● REQUIRED TASK A
In the passage on receivers, what does the direct conversion system mix a received signal with?
● REQUIRED TASK B
Reproduce verbatim the portion of the passage on receivers from "When signals of" up to and including "on the received signal.".

● DOCUMENT PASSAGE
####
The present invention relates to a receiver for receiving various signal bands such as the signal bands of a mobile telephone, a radio, etc.

BACKGROUND ART

Generally, a system for receiving various radio bands of signals such as a mobile telephone, a radio, etc. can be a superheterodyne system, a direct conversion system, etc. In the superheterodyne system among various systems, a received signal is temporarily converted to a signal of an intermediate frequency, and then converted to a baseband signal.
When signals of various frequency bands are received in a receiver using the superheterodyne system, it is necessary for the receiver to process a broadband signal for signal processing of an intermediate frequency signal depending on the received signal.
That is, for example, in the case of a receiver in the superheterodyne system for receiving an AM signal and an FM signal in Japan, the receiver requires a band pass filter for a broad signal bands to pass through the two intermediate frequency band for receiving both AM and FM signals. The receiver for processing these plurality of intermediate frequency signals has the problem of a complicated configuration and a large size.
A direct conversion system has been well known as a receiving system having a simple configuration and a small size.
The direct conversion system converts a received signal directly to a baseband signal by mixing a received signal with a signal having the same frequency as the received signal. The receiver in the direct conversion system does not use an intermediate frequency, but converts a received signal directly to a baseband signal, thereby requiring no filter for removing an image signal for use in an RF (radio frequency) circuit unit, and realizing a small receiver. Thus, the direct conversion system has attracted attention as a receiving system capable of realizing a small receiver.
####
● SUPPLIED ENTRIES

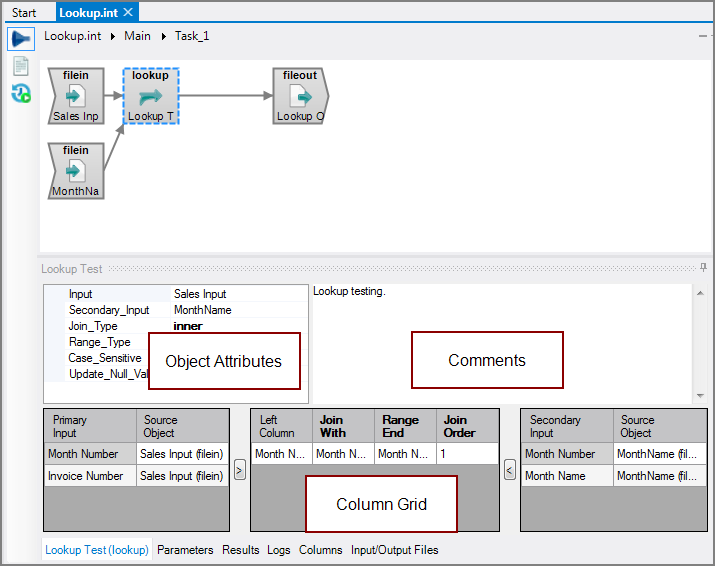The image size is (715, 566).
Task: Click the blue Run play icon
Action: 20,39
####
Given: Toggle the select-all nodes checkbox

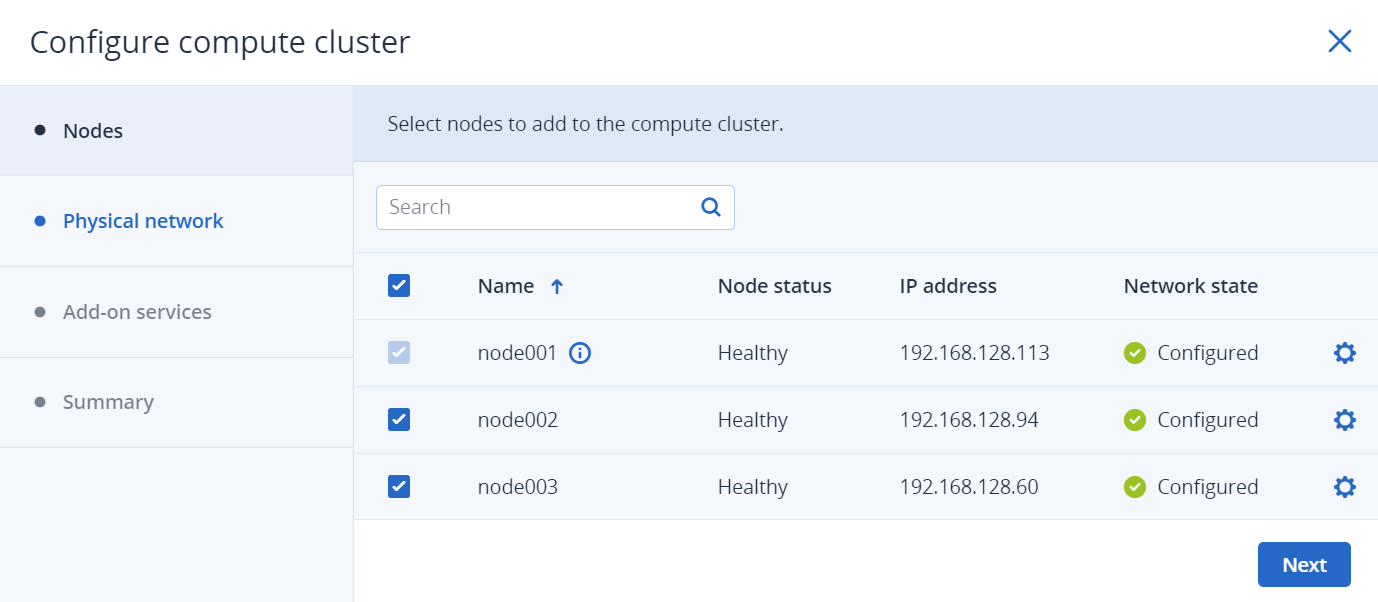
####
● ANSWER A
A signal having the same frequency as the received signal.

● ANSWER B
When signals of various frequency bands are received in a receiver using the superheterodyne system, it is necessary for the receiver to process a broadband signal for signal processing of an intermediate frequency signal depending on the received signal.